For Immediate Release

June 25, 2003

HOUSE PANEL BOOSTS ELWHA RESTORATION FUNDING,
CONTINUES NORTHWEST SALMON PROGRAMS

WASHINGTON, D.C. – The House Appropriations Committee today approved another $12.9 million for the Elwha River restoration project, another important step in the effort to restore what could be the region’s most plentiful salmon run, U.S. Rep. Norm Dicks said Wednesday.

            The approval of these funds will allow the Elwha project to proceed on schedule in the next fiscal year, Rep. Dicks said, including continued engineering work related to the removal of the two dams, replacement of the city’s water supply and restoration of the river habitat.  “Because much of the Elwha has been protected by the Olympic National Park boundaries for the past 65 years, it offers great potential for restoring a robust salmon fishery and a healthy new spawning area,” Rep. Dicks said.

            The congressman, who serves as the senior Democratic member of the Interior Appropriations Subcommittee, said the local and regional consensus that exists to restore the Elwha has helped to assure the committee’s support again this year.

            Rep. Dicks said that the Interior appropriations bill will also fund several other important conservation programs that improve fishery management and habitat protection in the Pacific Northwest.  He said that a total of $11 million is included in the bill to continue an effort he launched last year to repair culverts that block fish passage Northwest streams and rivers.  “Removing these barriers that prevent salmon from swimming upstream to spawn is a critical piece of our overall strategy to boost the survival of these threatened and endangered species,” Dicks said.
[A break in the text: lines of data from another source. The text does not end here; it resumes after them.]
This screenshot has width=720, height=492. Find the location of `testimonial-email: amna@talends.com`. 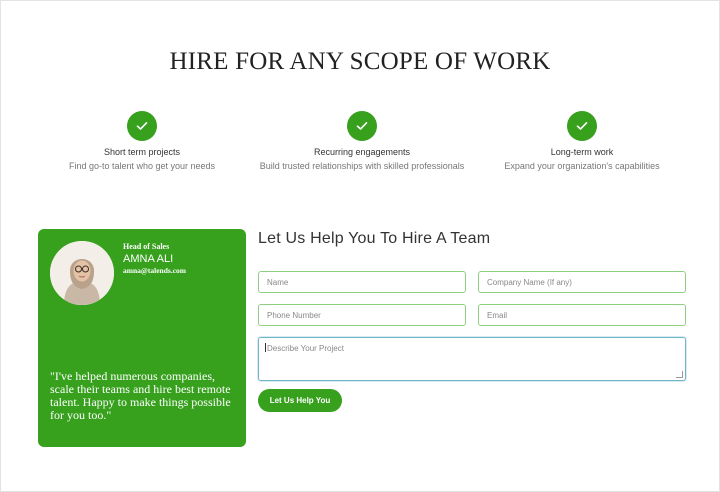

testimonial-email: amna@talends.com is located at coordinates (155, 270).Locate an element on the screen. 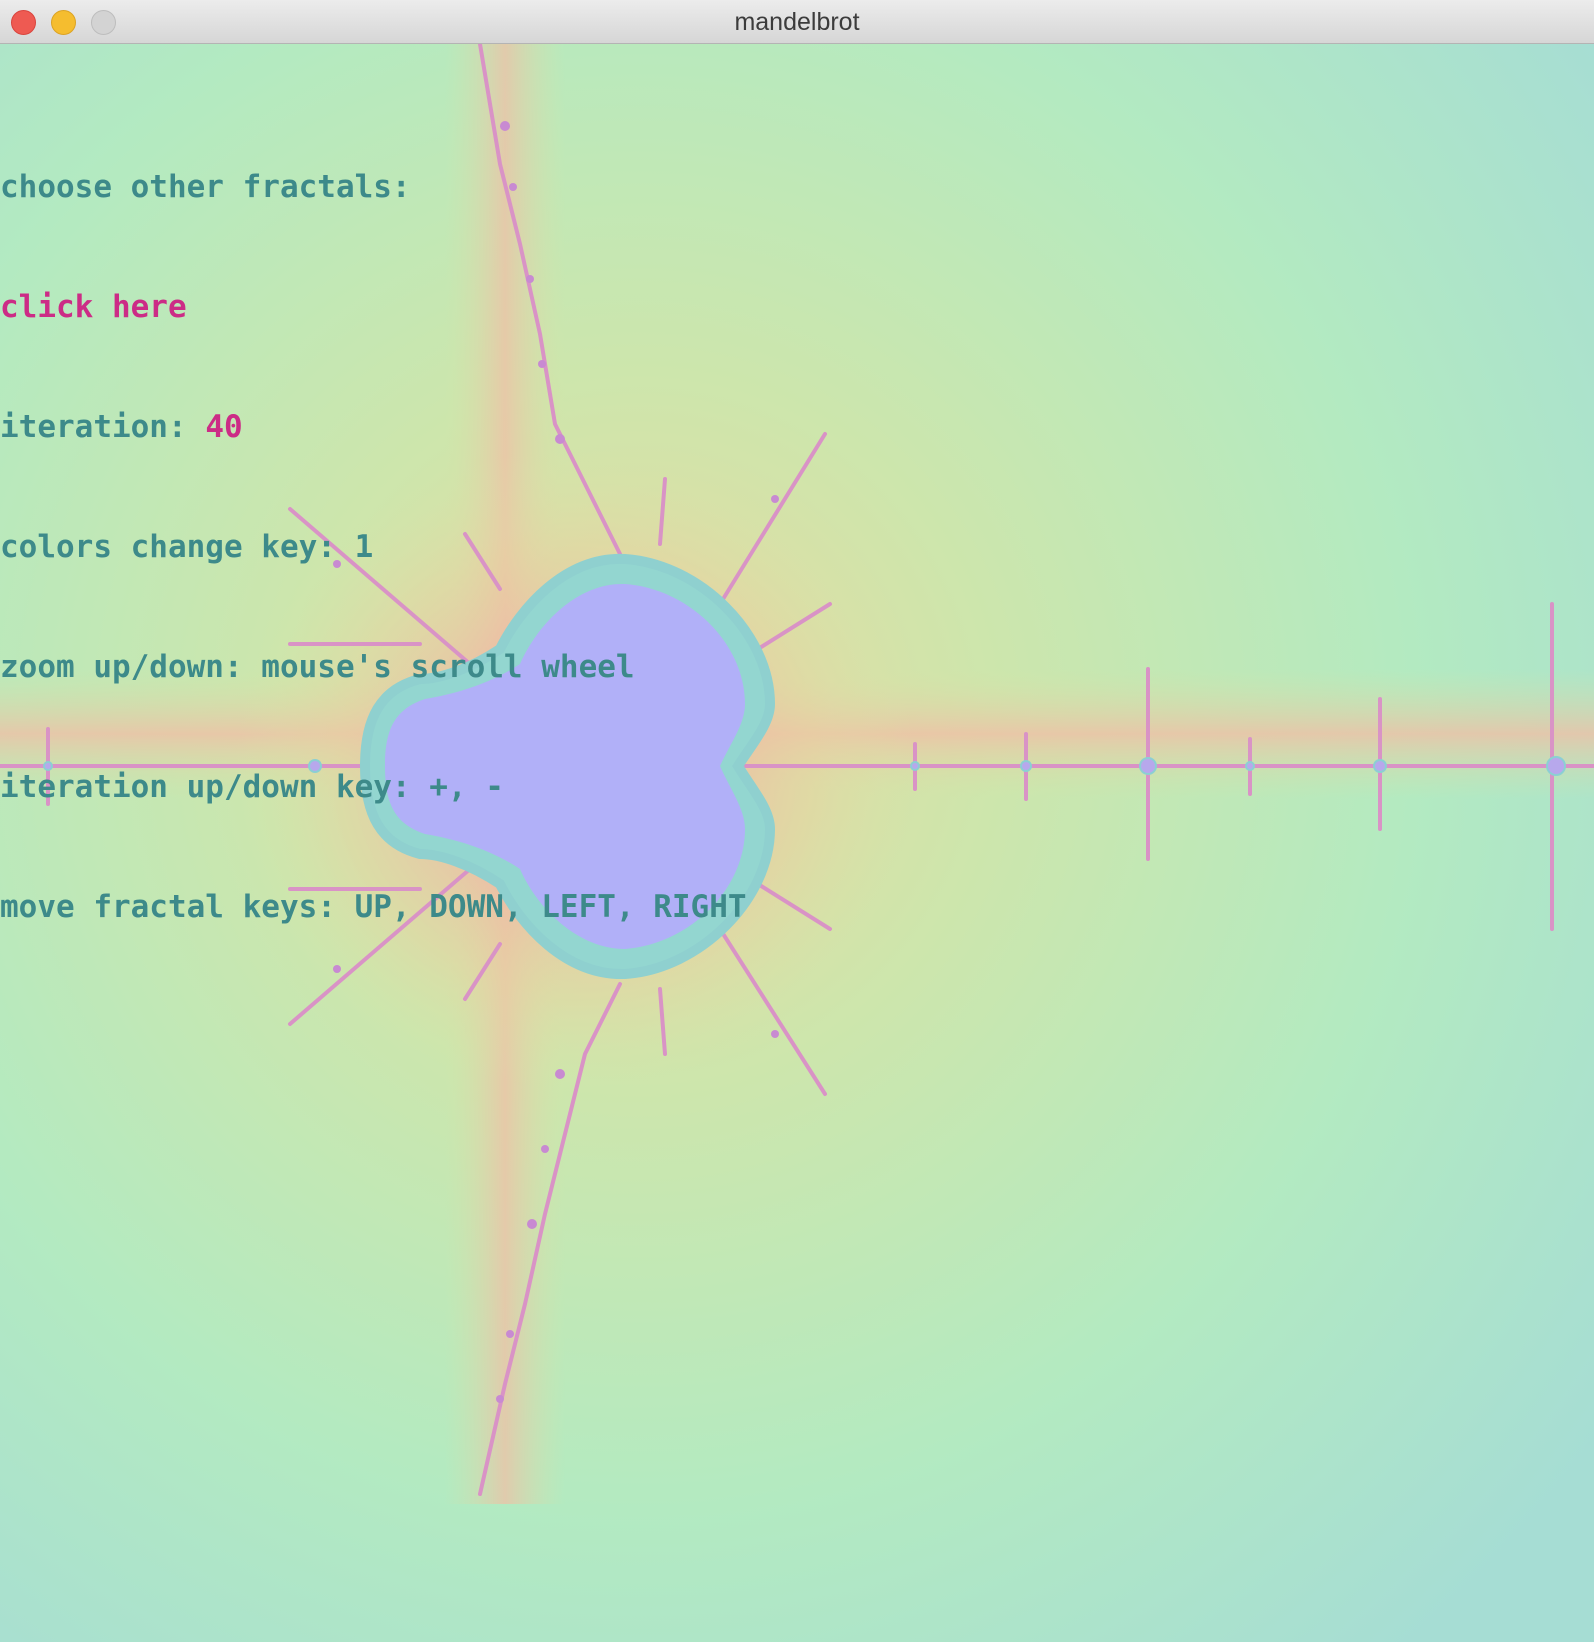 This screenshot has height=1642, width=1594. zoom-help: zoom up/down: mouse's scroll wheel is located at coordinates (318, 667).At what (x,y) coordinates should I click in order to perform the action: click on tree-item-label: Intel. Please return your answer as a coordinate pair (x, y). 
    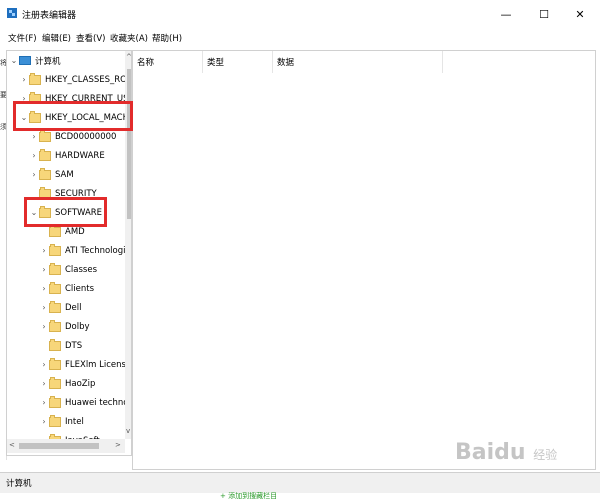
    Looking at the image, I should click on (74, 422).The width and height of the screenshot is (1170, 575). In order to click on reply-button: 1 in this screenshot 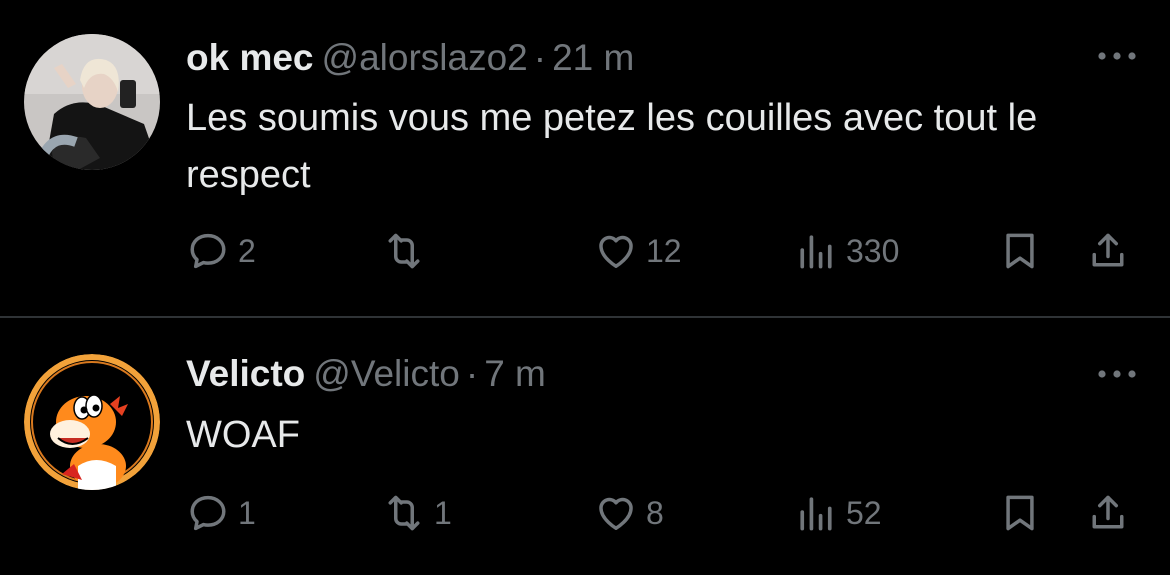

            Another key piece of the strategy is developing a method for conducting a selective catch of salmon stocks, he said, in order to protect threatened and endangered species.  The congressman has pioneered the federal government’s effort to identify hatchery-raised salmon, which can be visibly distinguished by clipping its small, unused adipose fin.  Funding and direction inserted into the bill by Rep. Dicks in the current fiscal year mandated the complete marking of hatchery-raised salmon stocks in the Northwest through the use of automated machinery developed specifically for this use.

            The Interior appropriations bill for the next fiscal year will contain $2.5 million within the budgets of the U.S. Fish and Wildlife Service and the Bureau of Indian Affairs to conduct the marking of all salmon from federal hatcheries, as well as assistance and direction to the states of Oregon and Washington for similar work at state hatcheries.

            Another important element of the salmon recovery effort in the Northwest is the work that small groups throughout the region are doing on specific streams and watersheds to improve habitat and to increase data collection that is needed to track progress on species recovery.  Rep. Dicks added funds again this year to continue the work of the Regional Salmon Enhancement Groups ($1.4 million), the Hood Canal Salmon Enhancement Group ($175,000), and the “Long Live the Kings” non-profit organization ($200,000) in Washington State.

            The Interior bill also allocates $3 million for the hatchery reform initiative in Washington State continuing the scientific review of hatcheries that is vital to their enhanced role in salmon recovery, the congressman said.

            Finally, the bill contains $4 million in needed utility improvements at the Mount Rainier National Park Visitors Center, Rep. Dicks said.